Now I need to enable a functional access point. This is the first case where it’s really non-trivial to write up the config file to use, so it’s done a little bit differently.  The first step is to install hostapd and iw and boot that.  Now, on the device, edit /etc/hostapd.conf and iterate on editing and testing it on the device until everything is set up as desired. The iw tool can be helpful here to do things like perform a site scan to see what frequencies are already in use.  Once I’m done with the config, I copy the file out from the target and over to my build server with scp as /tmp/hostapd.conf. Then it’s time to make it stateless:

$ mkdir -p recipes-connectivity/hostapd/hostapd
$ cp /tmp/hostapd.conf recipes-connectivity/hostapd/hostapd/

And then I edit recipes-connectivity/hostapd/hostapd_%.bbappend to look like this:

FILESEXTRAPATHS_prepend := ":${THISDIR}/${PN}"

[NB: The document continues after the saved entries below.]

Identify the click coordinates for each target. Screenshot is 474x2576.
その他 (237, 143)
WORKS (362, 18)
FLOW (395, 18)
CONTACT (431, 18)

SRC_URI += "file://hostapd.conf"

do_install_append() {
    install -m 0644 ${WORKDIR}/hostapd.conf ${D}${sysconfdir}
}

SYSTEMD_AUTO_ENABLE_${PN} = "enable"

This will do two things. Everything except that last line is to tell bitbake to look in my layer for hostapd.conf and then to install it. The last thing is that now that we have a configured AP we want to start it automatically so have it be an enabled systemd service. Now it’s time once again for the git add, git commit, and so forth cycle.

The next step is to do the same kind of thing to dnsmasq. The good news that this time, the dnsmasq_%.bbappend file only needs one line:

FILESEXTRAPATHS_prepend := ":${THISDIR}/${PN}"

This is because the rest of the recipe already knows to grab dnsmasq.conf from a local file. In the case of my network, I need to pass in a few special options to some DHCP clients and have certain clients be given certain IP addresses, so I’ve gone with dnsmasq as my light-weight, but still fully featured IPv4 configuration server. I could have just as easily gone with ISC DHCPD instead, and it would look much the same as the above.  Conversely, if I didn’t need those few extra rules, I could just let systemd handle DHCP serving.  I left out IPv6 from my statement there as I am letting systemd handle that.

The only thing missing at this point from a router, aside from turning off developer mode features, is to add in a firewall. There are a few ways to go about this.  I already have systemd handling one of the aspects that is often associated with a firewall, setting up IPv4 NAT.  If the only other thing I needed on top of this is to shut the rest of the world out, I can use ufw and potentially even leverage its features that allow for adding iptables commands directly for slight enhancements.  While I have gone that direction for some projects, it’s not a good fit for this one. Instead, I chose to go with arno-iptables-firewall because I’m going to have a more complex setup. The process of customizing the firewall configuration is similar to how I customized hostapd and dnsmasq. That is, I iteratively configure it on the device, test for functionality, and copy the configuration files to my host.  This time, however, the arno-iptables-firewall_%.bbappend will look a little different:

FILESEXTRAPATHS_append := ":${THISDIR}/files"

SRC_URI += "file://firewall.conf \
            file://custom-rules \
"

do_install_append() {
    install -m 0644 ${WORKDIR}/firewall.conf \
    ${D}${sysconfdir}/arno-iptables-firewall/
    install -m 0644 ${WORKDIR}/custom-rules \
    ${D}${sysconfdir}/arno-iptables-firewall/
}

I have two files this time. The first one is the main config file, and the second one is the file that contains my custom rules. This is only necessary because I have a number of custom rules, otherwise it could be omitted.

At this point, looking back at the feature list I laid out in part one, I believe I can check all of my items off now.  I have the following all operational:

  1. access point
  2. firewall
  3. IPv4 and IPv6 network configuration
  4. containers 
  5. OTA software update

I’m building all of my software as hardened as my compiler will allow.  There’s very little state on the router itself to worry about backing up, and everything else is handled by my build server being backed up.  I’m confident in my OTA configuration as I’ve been using it for some time now in the development workflow. I’ve also tweaked the installed package list so that all of my favorite sysadmin tools are available.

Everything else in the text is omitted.